MMLU-Pro
Multiple-choice knowledge test across 14 domains, with 10 answer options per question.
Top models
| # | Model | Provider | Score | Date |
|---|---|---|---|---|
| 1 | Gemini 3 Pro Preview (high) reasoning | 89.8% | 2026-04 | |
| 2 | Gemini 3 Pro Preview (low) | 89.5% | 2026-04 | |
| 3 | Claude Opus 4.5 (Reasoning) reasoning | Anthropic | 89.5% | 2026-03 |
| 4 | Qwen3.6 Plus | Alibaba | 88.5% | 2026-04 |
| 5 | MiniMax M2.1 | MiniMax | 88% | 2026-04 |
| 6 | Qwen3.5-397B-A17B | Alibaba | 87.8% | 2026-04 |
| 7 | Kimi K2.5 | Moonshot AI | 87.1% | 2026-04 |
| 8 | ERNIE 5.0 | Baidu | 87% | 2026-04 |
What does it measure?
MMLU-Pro is a 2024 revision of the well-known MMLU test. Roughly 12,000 multiple-choice questions across 14 domains: biology, law, mathematics, philosophy, medicine, engineering and more. Each question has 10 answer options (instead of 4 in MMLU) and the set was manually filtered for trivial or leaking questions.
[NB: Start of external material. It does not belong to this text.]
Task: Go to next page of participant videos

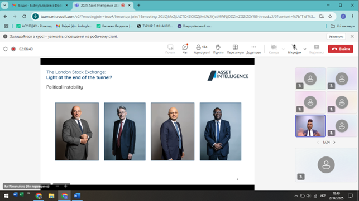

The goal: a pure knowledge test that cannot be cracked by guessing or shallow pattern matching, requiring real reasoning.
How to read the score
The score is the percentage of questions answered correctly.
- Random guessing: 10% (ten answer options).
- Human expert baseline: ~78% with chain-of-thought.
- Current top: ~90%. The top three are within one percentage point, practically saturated.
Example task
Example (mathematics):
"Find the characteristic of the ring 2ℤ."
A. 0 · B. 30 · C. 3 · D. 10 · E. 12 · F. 50 · G. 2 · H. 100 · I. 20 · J. 5Correct answer: A (0) — there is no positive n for which n·x = 0 for all x in 2ℤ.
What to watch out for
- Saturated. Top models sit above the human expert baseline. Less useful to separate frontier models, use GPQA Diamond or HLE for the genuinely hard questions.
- Self-reported vs. independent. The figures in model-release posts are almost always run by the maker. Independent reruns (Artificial Analysis) can differ by 2-5 points.
- Skewed domain split. Mathematics and law are over-represented. An average score can mask weakness in a domain.